(Provided text):
□ □ □ □

Forever is a long time, so before committing to buy stock in a company that you plan to hold onto for that long, you should have a lot of confidence in the company's long-term revenue prospects. I'm going to talk about two of my favorite stocks here, companies that are so strong they've managed to post share price gains in 2020 even as the overall market tumbled.

1. Amazon

Consumers have been flocking to online retailers for food and other essentials since the coronavirus outbreak deepened and state and local officials ordered people to stay home as much as possible. E-commerce giant Amazon (NASDAQ:AMZN) saw such a surge in demand that last month it announced it intended to hire 100,000 new full-time and part-time employees to work in its U.S. fulfillment centers and delivery operations. This week, Amazon said those roles have been filled, and now the company plans on creating an additional 75,000 jobs as demand remains high. Amazon also said it would invest more than $500 million in pay increases rather than the $350 million announced earlier. Of course, this tells us Amazon is probably making it through the current crisis just fine. But why am I optimistic about its future? Because I like Amazon's position in the online grocery market, and I feel good about the growth prospects for Amazon Web Services (AWS) -- two very different businesses that should keep its revenue climbing.

A hand holds a cell phone with "grocery online" written on the screen. Shelves of apples are seen in the background.

Image source: Getty Images.

For clues about the future, we can look at the company's last earnings report. In the fourth quarter, grocery delivery orders through Amazon Fresh and Whole Foods Market more than doubled compared to the same period a year ago. According to eMarketer, grocery is the fastest-growing e-commerce product category in the U.S., and its analysts forecast that it will reach $38 billion in annual sales by 2023, up from almost $20 billion last year.

As for AWS, its operating income accounted for 67% of the entire company's $3.9 billion in operating income for the quarter. And the great news here is that AWS's net sales climbed 34% in the quarter.

□ □ □ □

(Data excerpts):
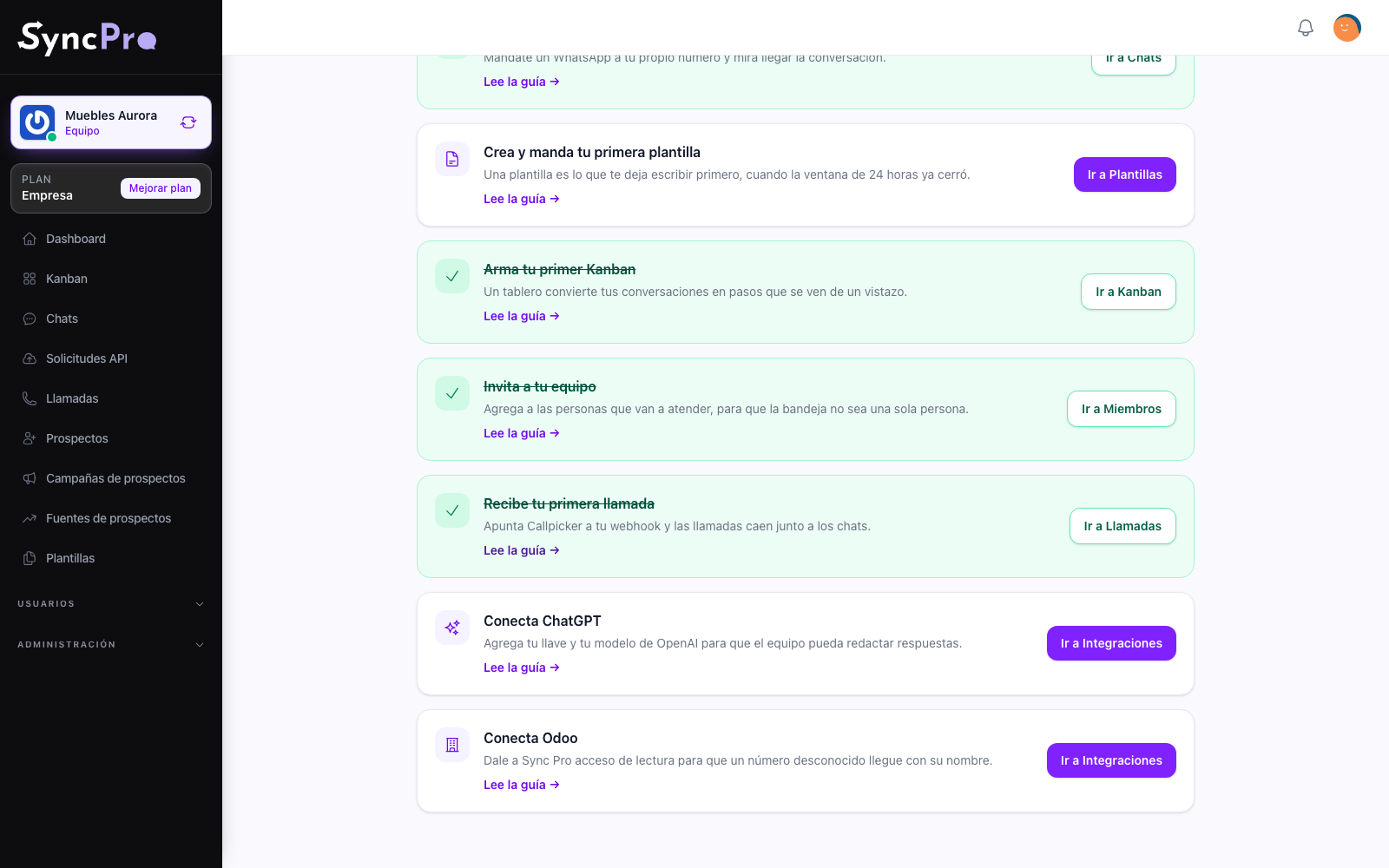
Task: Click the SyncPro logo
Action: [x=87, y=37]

□ □ □ □

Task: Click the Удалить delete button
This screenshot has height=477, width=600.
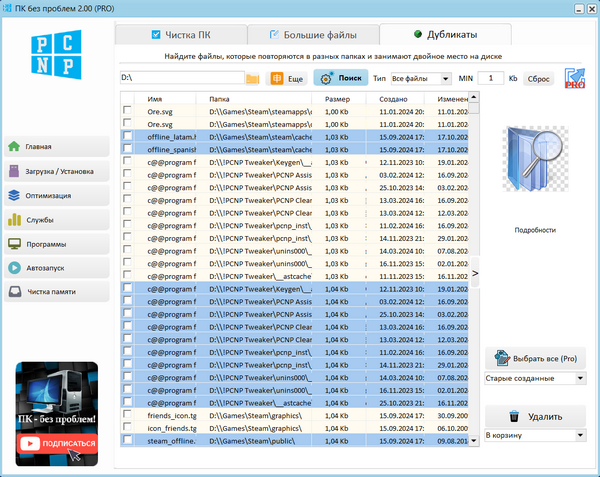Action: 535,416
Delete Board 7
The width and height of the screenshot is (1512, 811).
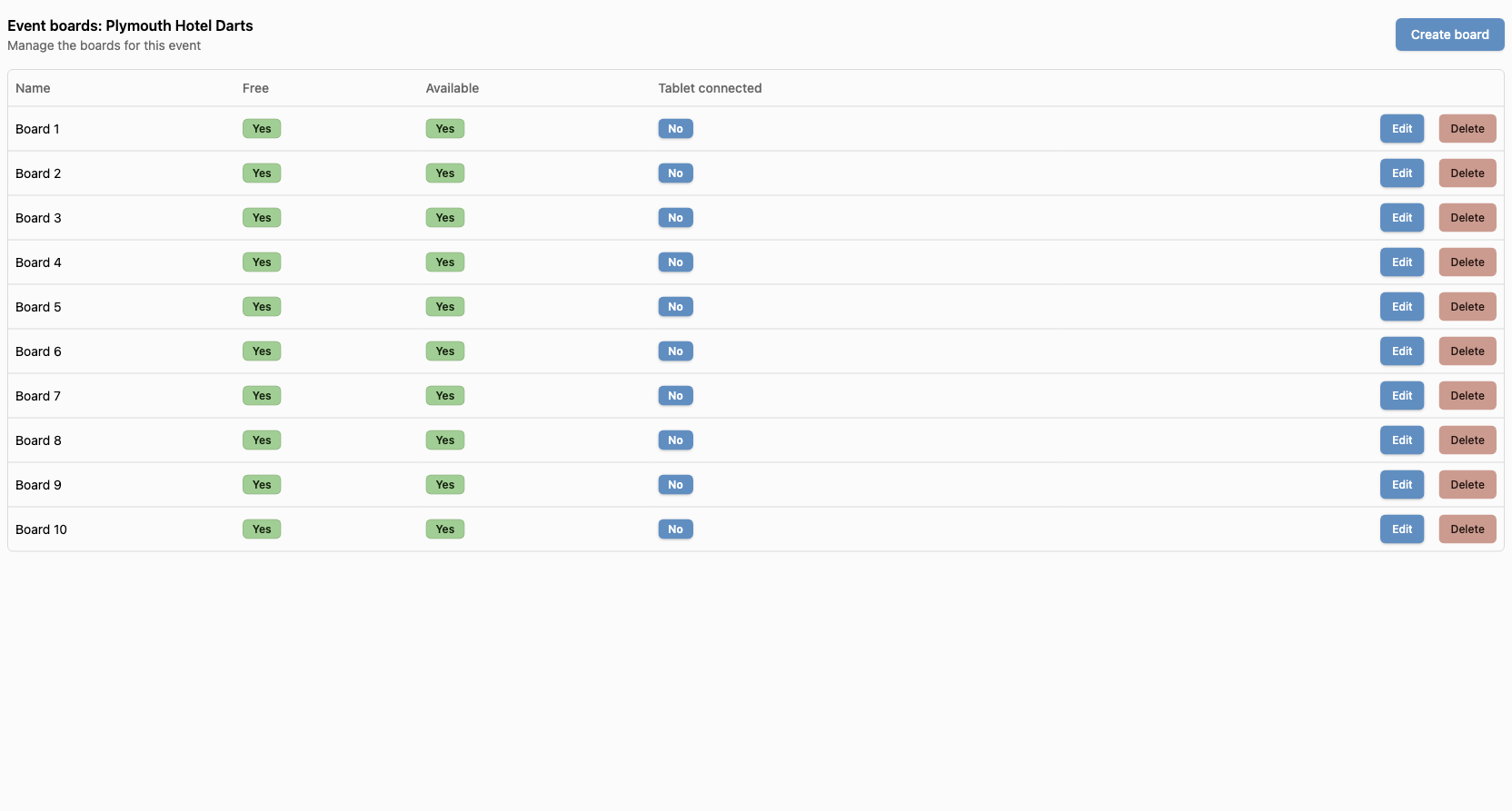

□ □ □ □

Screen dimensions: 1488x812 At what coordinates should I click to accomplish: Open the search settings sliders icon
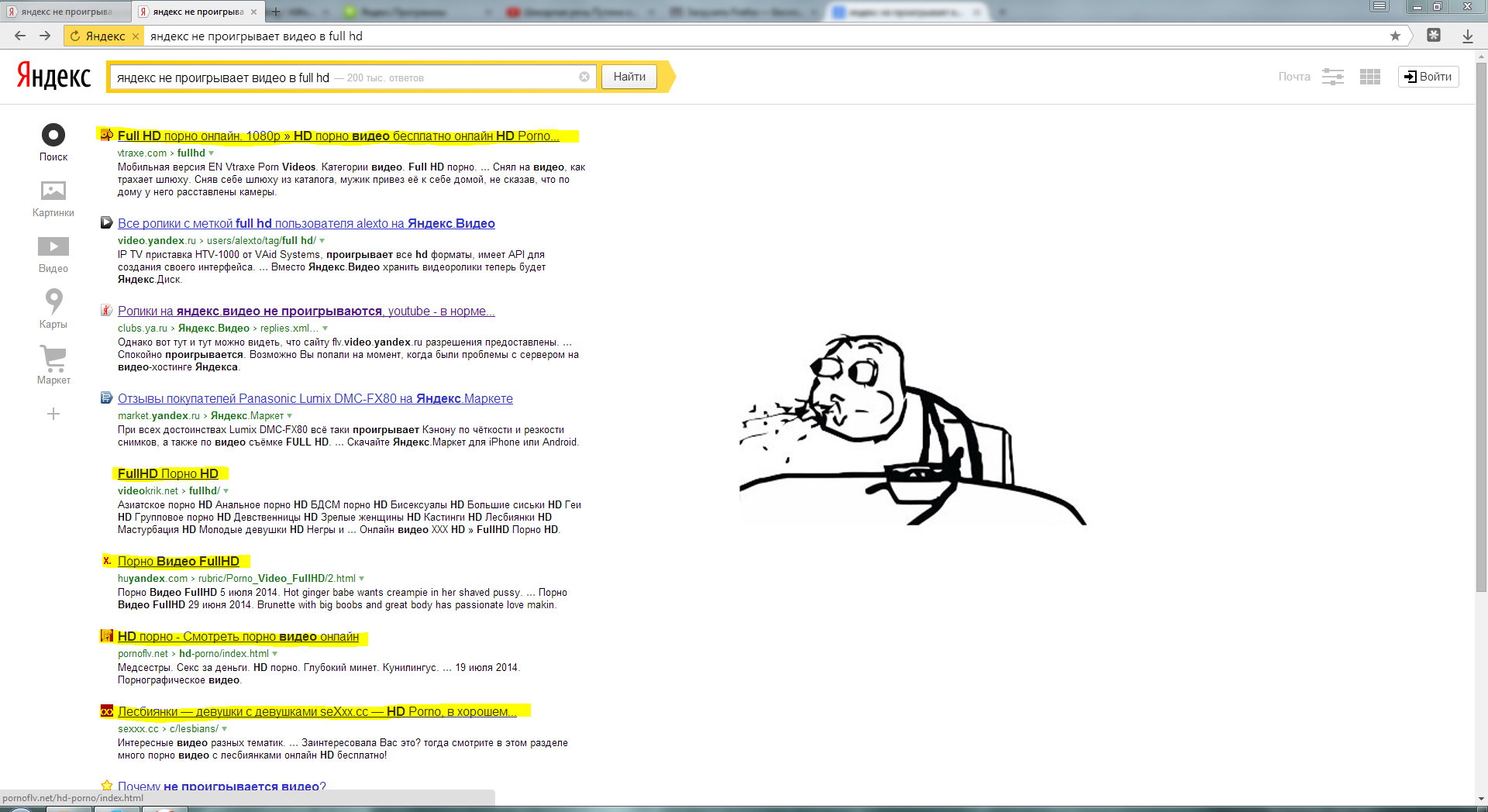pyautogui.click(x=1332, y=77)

□ □ □ □

(Study questions):
• 1. List every dollar amount mentioned in the article on Amazon stock.
• 2. Pick up the article on Amazon stock right after its last sentence and carry it forward.

(Outputs by task):
• 1.
- $500 million
- $350 million
- $38 billion
- $20 billion
- $3.9 billion

• 2.
Though Amazon's stock price hasn't fallen to bargain levels -- indeed, it's up significantly year to date -- it actually is a decent deal considering the growth it's set to generate in the years to come. The company, which has increased annual net income every year since 2015, has traded in the range of about 80 to 88 times earnings over the past two years. While Amazon's price to earnings ratio has increased to 100 over the past few days, that's still down from levels of 250 times earnings and higher back in 2018. And today, Amazon is trading at about 18 times book value, after trading at more than 20 for a great part of the past four years.   

As of Wednesday afternoon, Amazon's stock price was up by 25% year to date. Wall Street analysts are forecasting an additional 4.4% upside for the year. Considering the demand Amazon has seen in recent weeks and the performance the stock has delivered so far, that forecast seems modest.  

2. Vertex Pharmaceuticals

The near-term story for Vertex Pharmaceuticals (NASDAQ:VRTX) is about treating cystic fibrosis. The company is a market leader in that indication, and Morningstar predicts its cystic fibrosis program may contribute more than $10 billion to revenue in 2028. Vertex has revenue gains for the past five years, with sales led by its older cystic fibrosis medications, but its newest approved treatment -- Trikafta -- is expected to become the growth driver this year.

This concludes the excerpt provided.